はここにいる。「ハロー・ワールド・オンライン」で待っている。出来るならば、俺のアカウントを消しに来い』


 そういって、プツンと空中にあった一枚の板が消失する。

 それと同時に、チャット欄が一気に賑わいを見せた。警察すらも捕まえることが出来ていない犯人に対し、あまつさえ、消してみろという挑発。
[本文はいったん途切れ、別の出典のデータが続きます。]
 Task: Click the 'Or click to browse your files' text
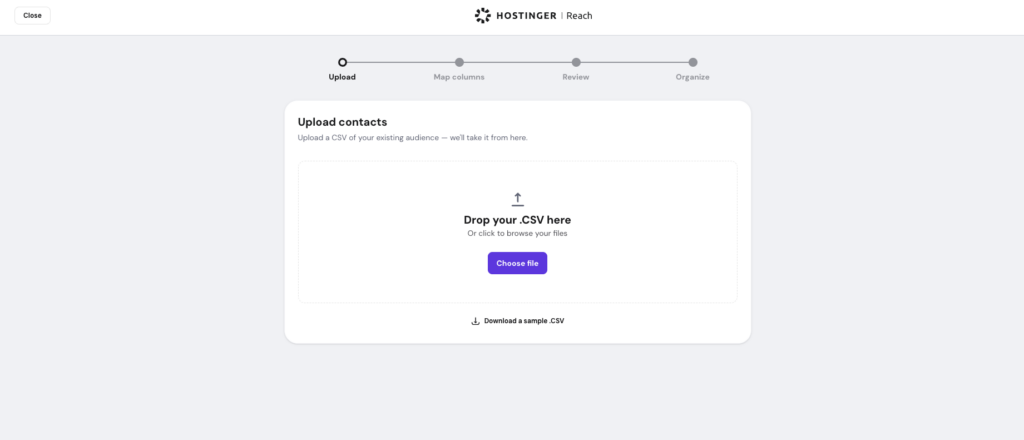point(517,234)
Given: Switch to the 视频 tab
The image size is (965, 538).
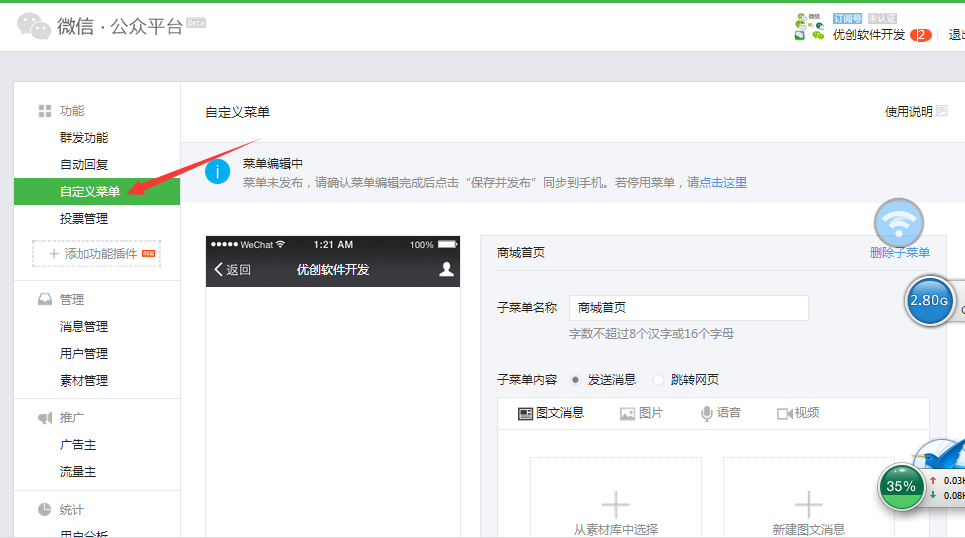Looking at the screenshot, I should [x=798, y=413].
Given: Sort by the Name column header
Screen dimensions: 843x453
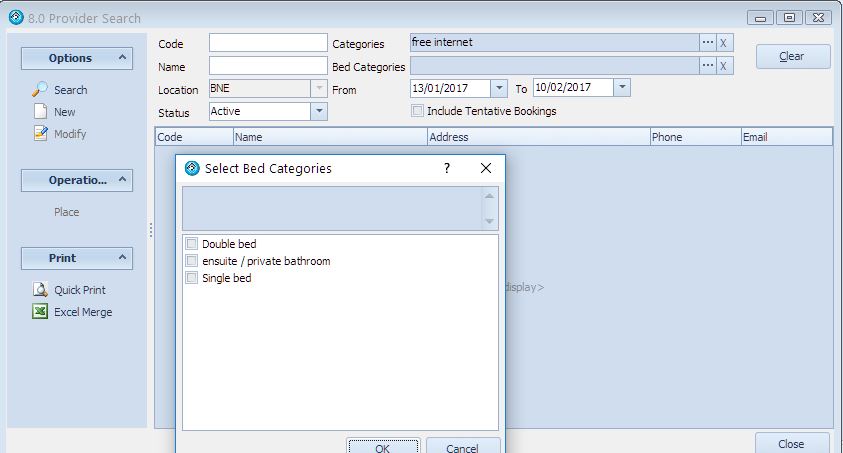Looking at the screenshot, I should coord(329,137).
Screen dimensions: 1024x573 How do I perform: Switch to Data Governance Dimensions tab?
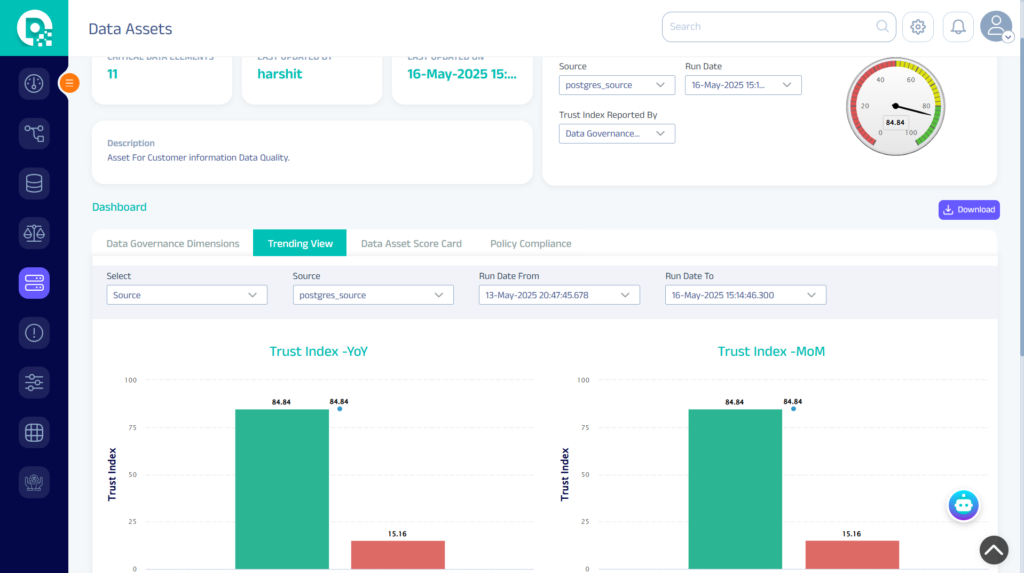coord(173,243)
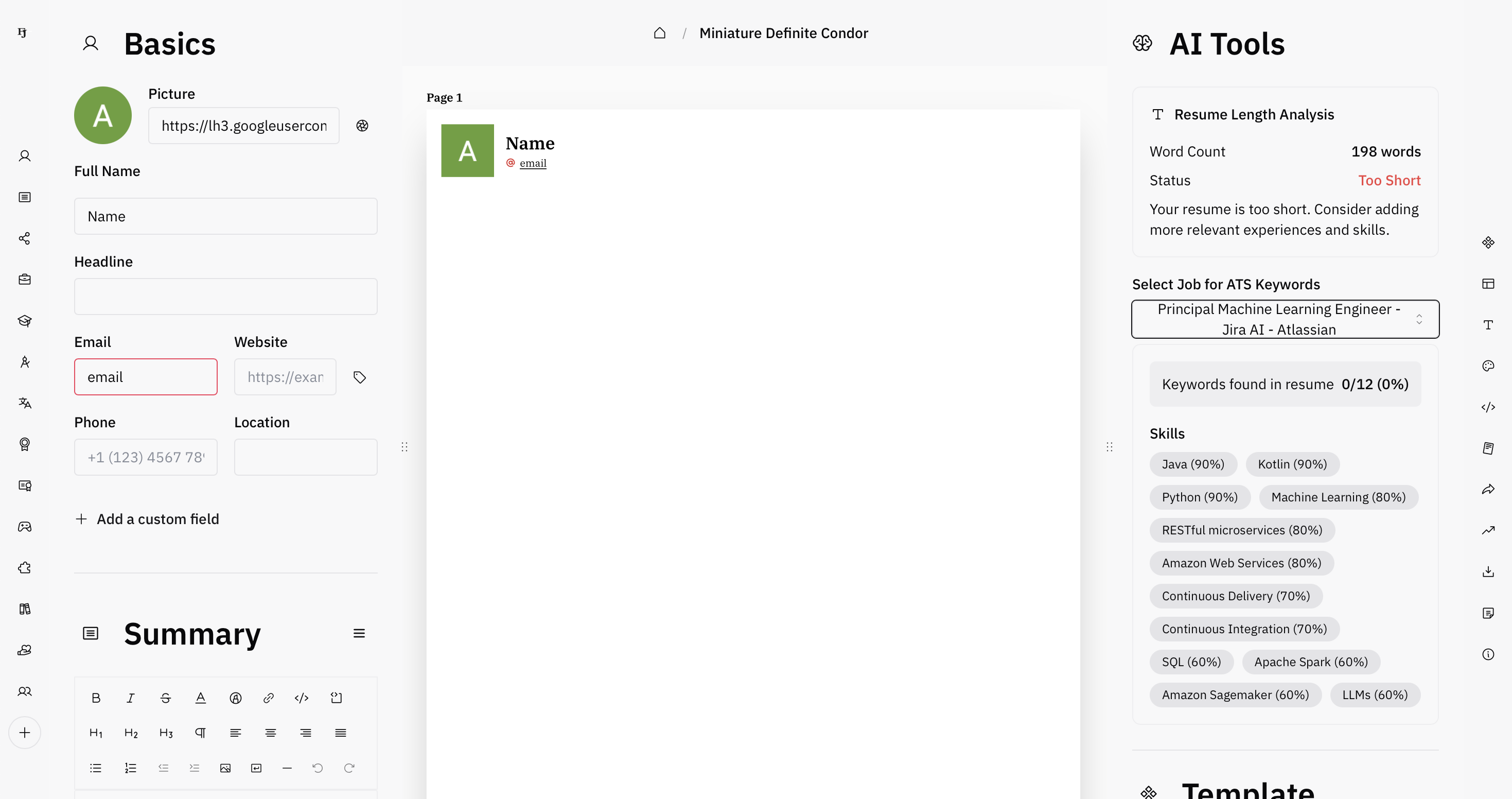Open job selector for ATS keywords
Viewport: 1512px width, 799px height.
coord(1285,319)
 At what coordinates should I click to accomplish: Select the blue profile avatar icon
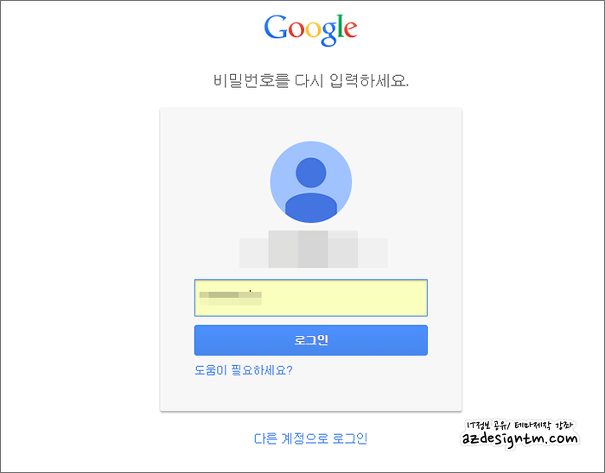tap(311, 182)
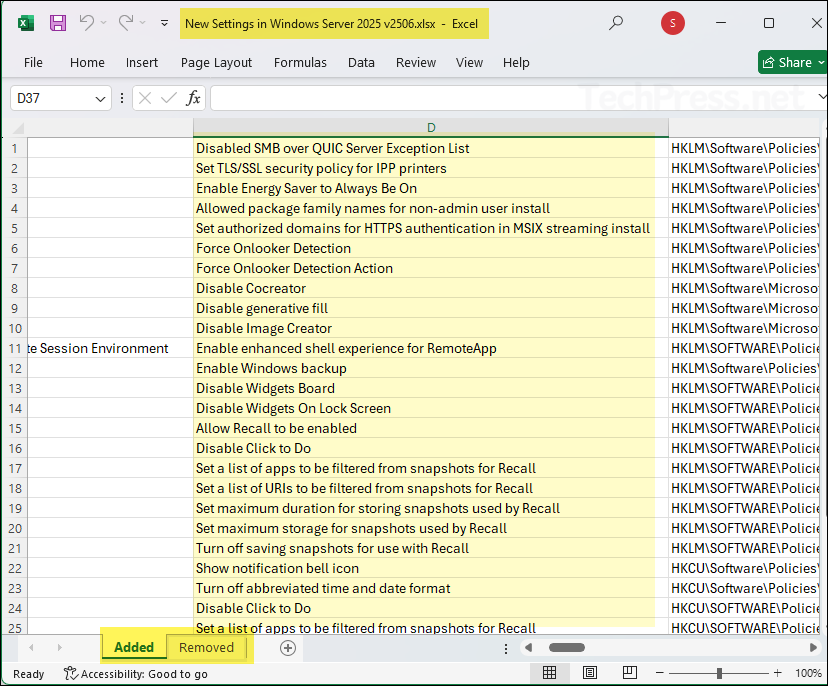Switch to Page Break Preview view

point(630,673)
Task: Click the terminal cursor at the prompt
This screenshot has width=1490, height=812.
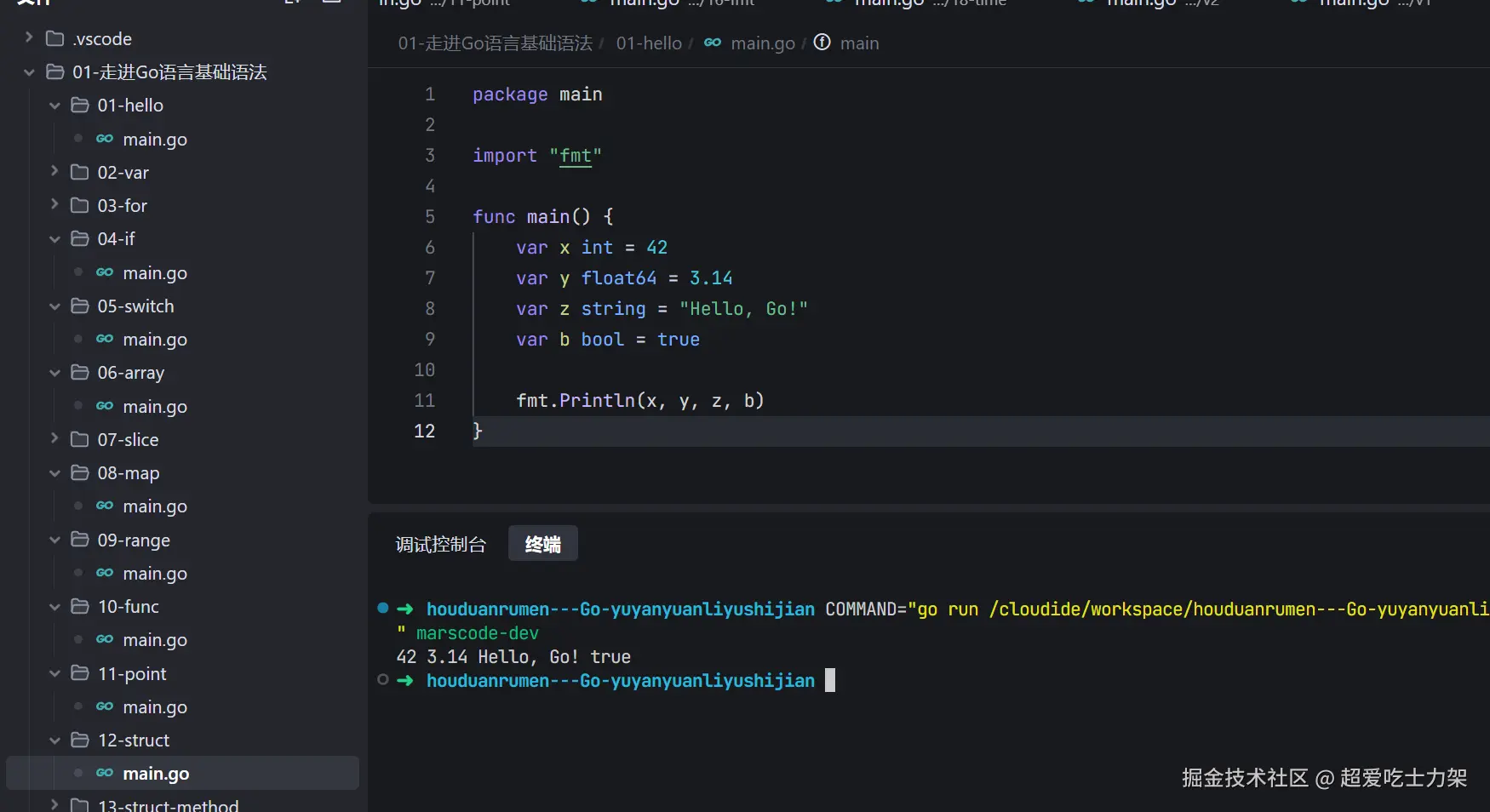Action: [830, 680]
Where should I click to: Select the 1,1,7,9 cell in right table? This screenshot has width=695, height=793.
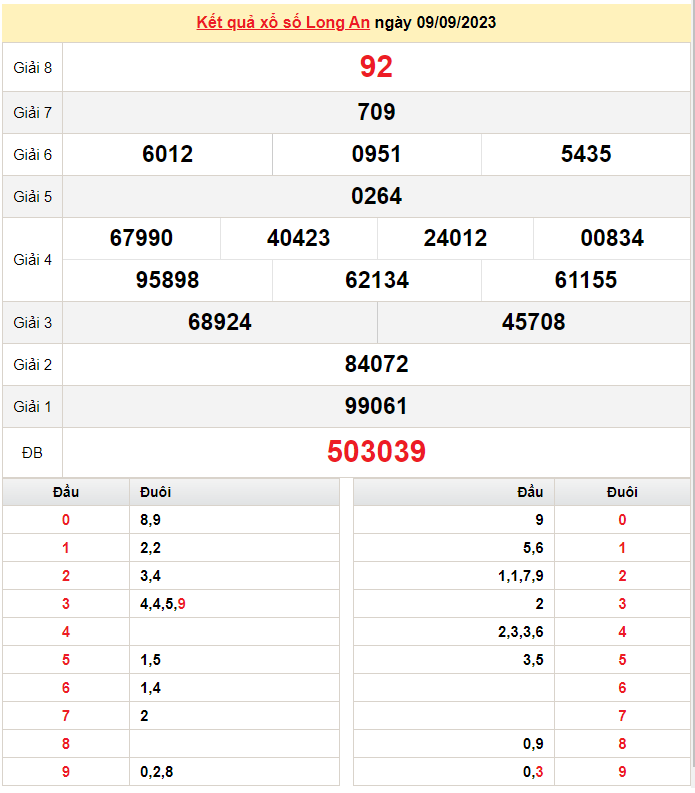pos(521,576)
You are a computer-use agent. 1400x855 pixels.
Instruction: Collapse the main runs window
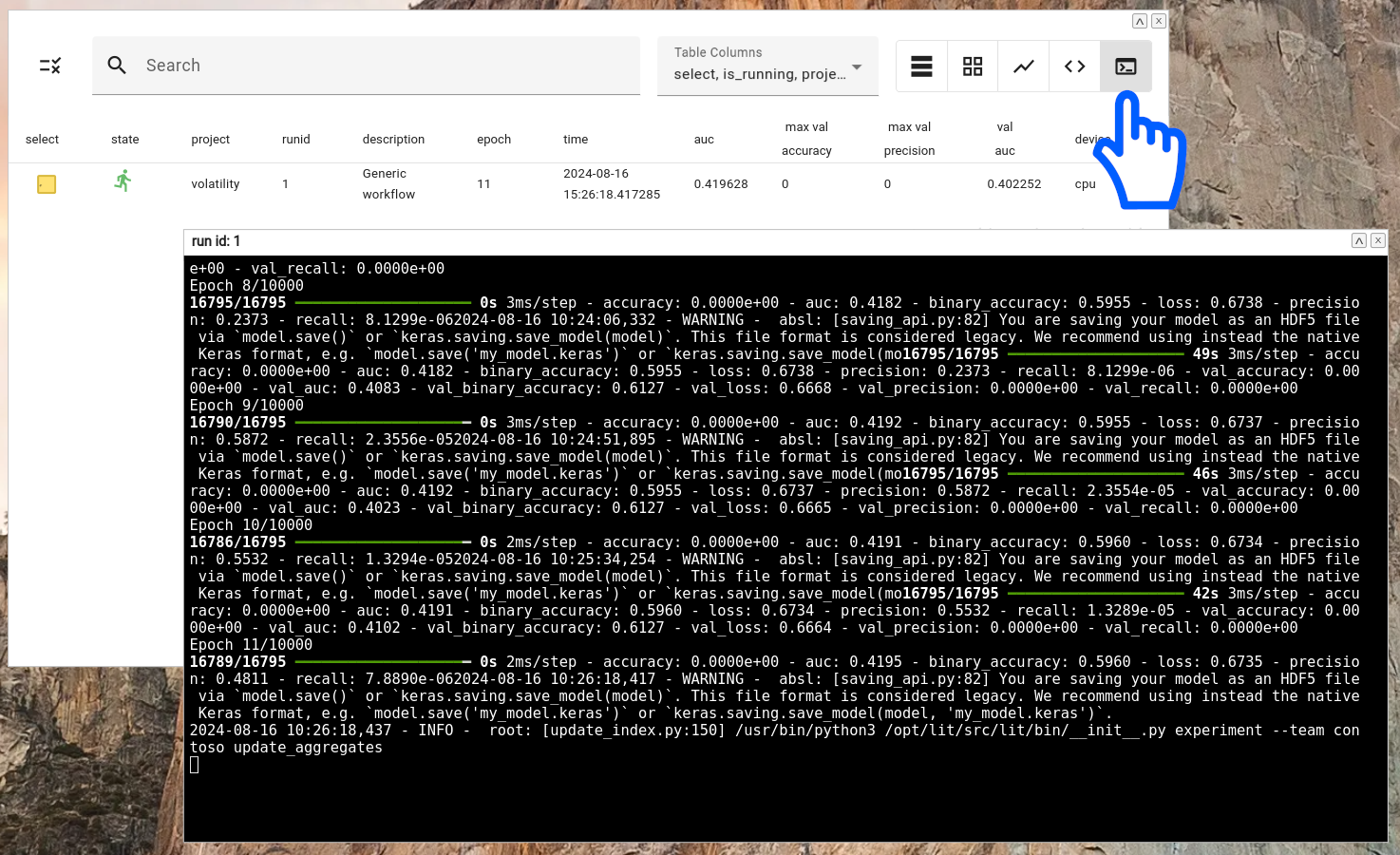pos(1139,20)
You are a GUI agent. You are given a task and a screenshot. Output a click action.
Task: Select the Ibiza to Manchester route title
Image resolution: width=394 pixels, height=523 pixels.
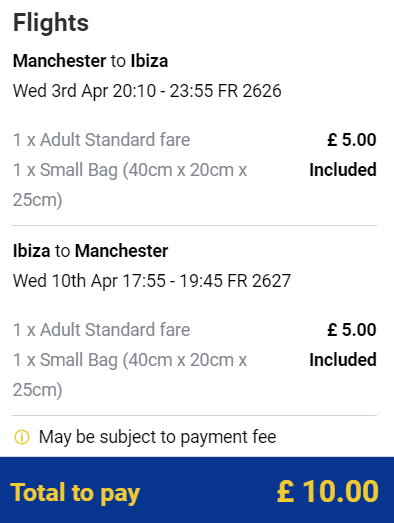pyautogui.click(x=90, y=251)
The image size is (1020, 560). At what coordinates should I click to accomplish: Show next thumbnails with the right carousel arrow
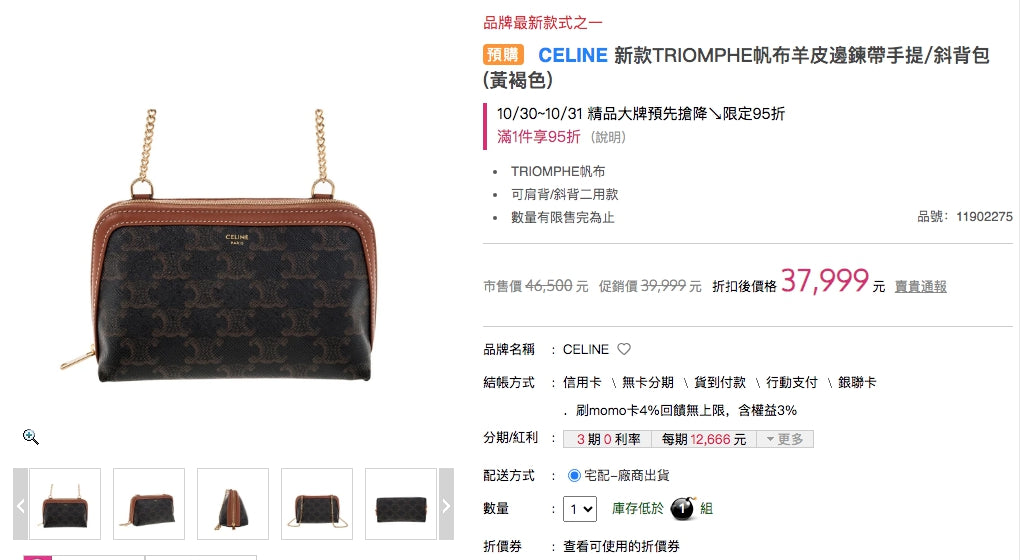(x=446, y=504)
盛り上がって当然だろう。

 空中でおしゃべりを楽しんでいたであろう、男女が一目散に「ハロー・ワールド・オンライン」のサービスがある方向に向かって飛び立つ。


「……ハッカー」

「分かってる。あの男にあって、事件のことを聞きましょう」


 立ち上がらざるを得ない。もしかすると、"透明な蝶"以上のことを知ることが出来るかもしれないのだから。